====== Data listing ======

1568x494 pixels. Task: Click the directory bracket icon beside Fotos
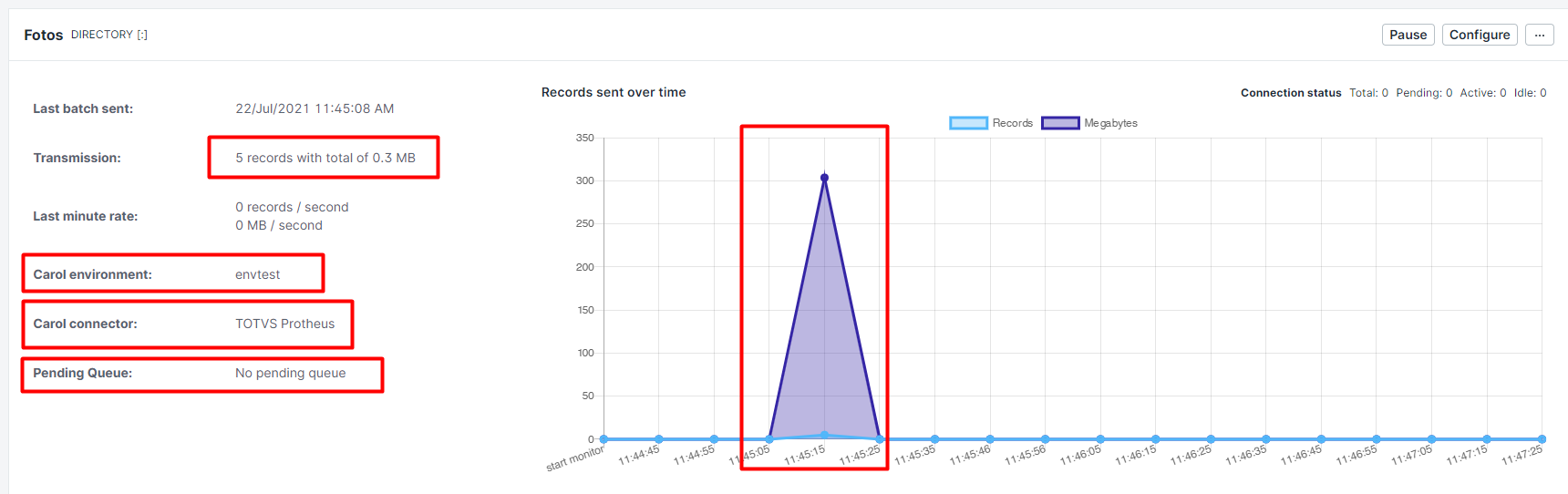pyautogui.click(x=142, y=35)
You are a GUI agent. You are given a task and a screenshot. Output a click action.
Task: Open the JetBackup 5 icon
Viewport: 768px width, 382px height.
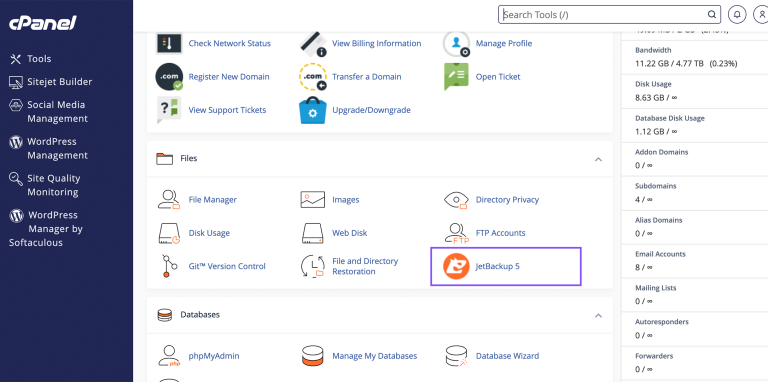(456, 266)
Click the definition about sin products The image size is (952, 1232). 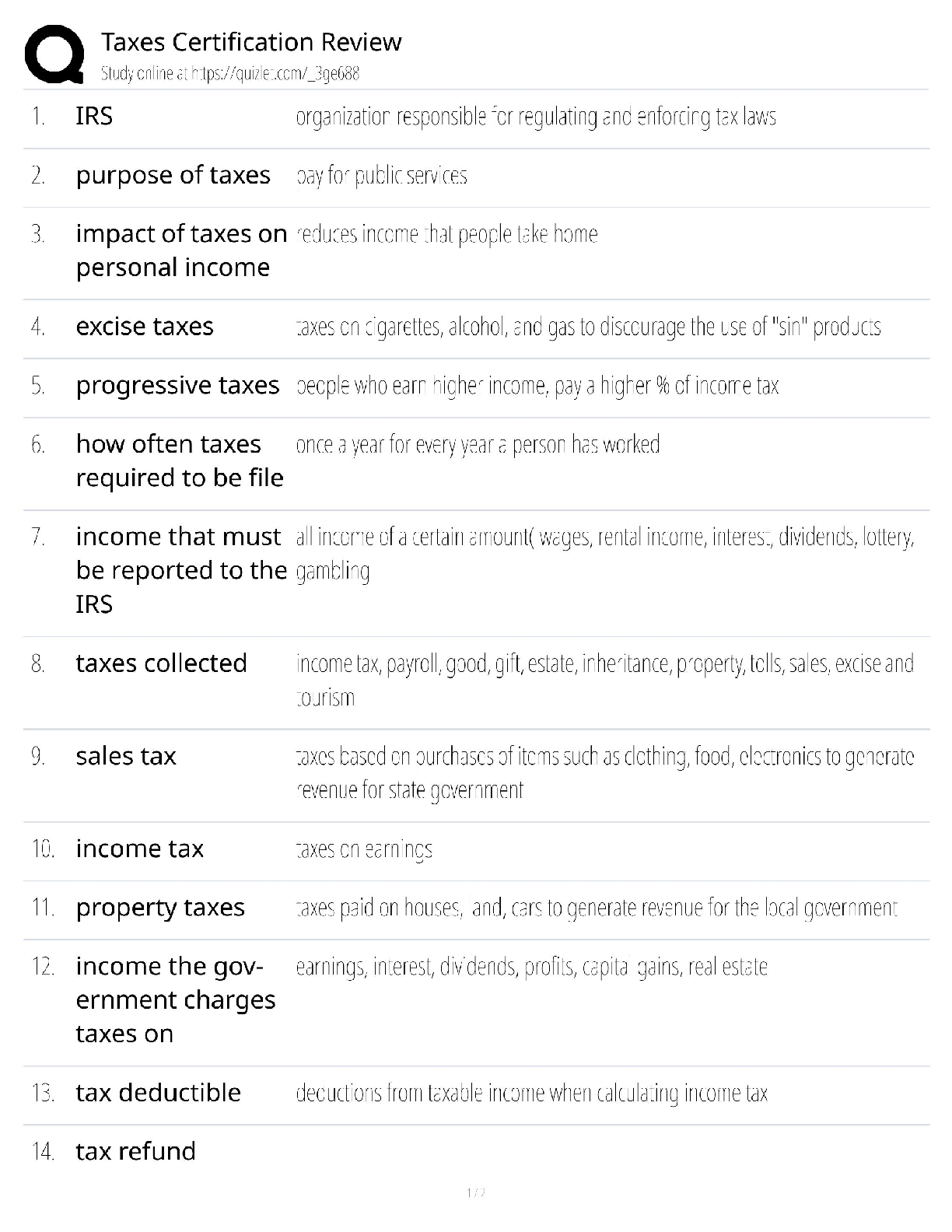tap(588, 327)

======
====== Data listing ======

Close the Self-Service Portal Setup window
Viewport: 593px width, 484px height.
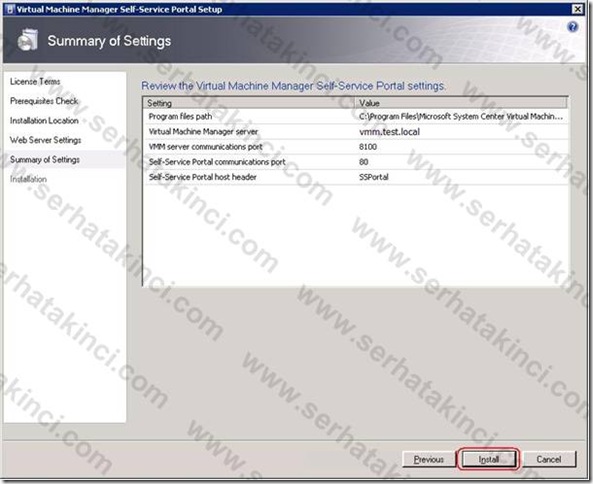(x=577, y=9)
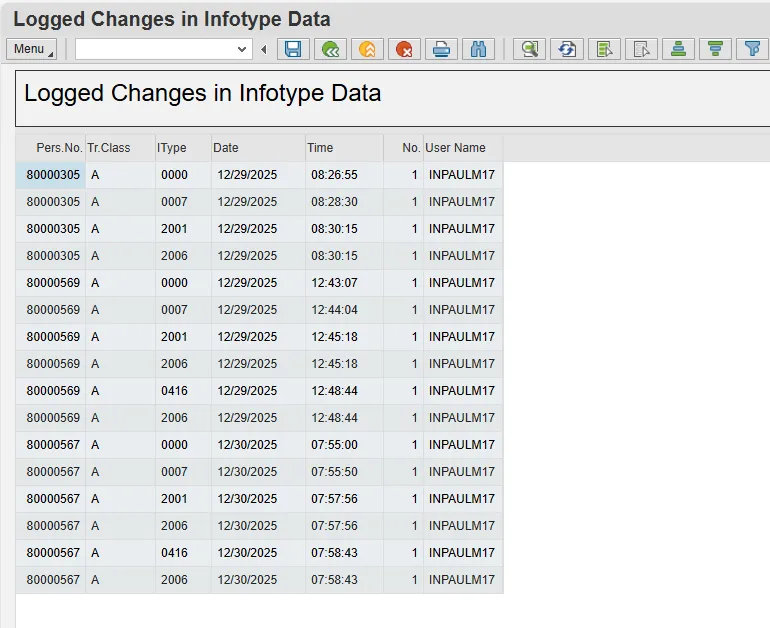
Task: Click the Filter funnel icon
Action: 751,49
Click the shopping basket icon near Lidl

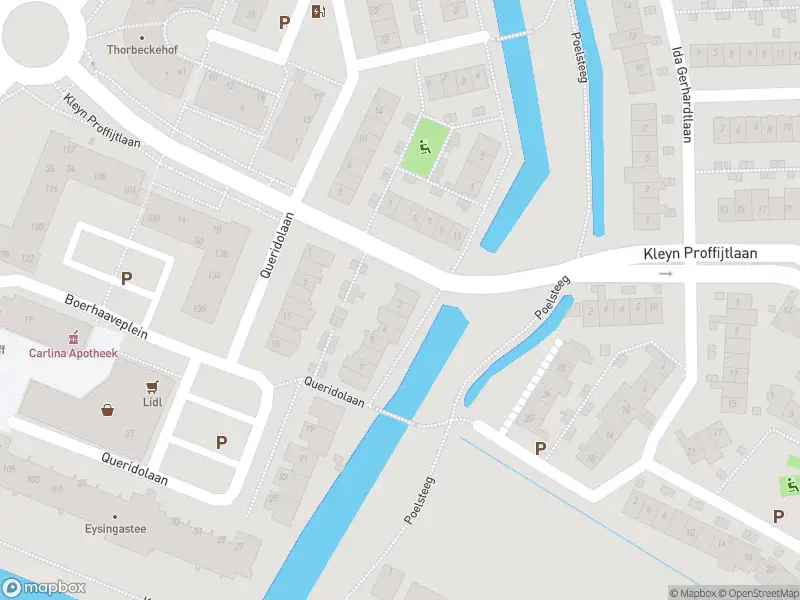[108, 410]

======
====== Data listing ======

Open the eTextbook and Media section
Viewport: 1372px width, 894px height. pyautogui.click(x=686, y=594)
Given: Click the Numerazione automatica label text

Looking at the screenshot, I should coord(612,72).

======

An exact copy is needed. It runs from the line above containing "1568x494 pixels. Task: Click" down to the line containing "Task: Open the JetBackup 5 icon", both included, with no pictures.

1568x494 pixels. Task: Click the directory bracket icon beside Fotos
pyautogui.click(x=142, y=35)
You are a GUI agent. You are given a task and a screenshot. Output a click action.
Task: Open the JetBackup 5 icon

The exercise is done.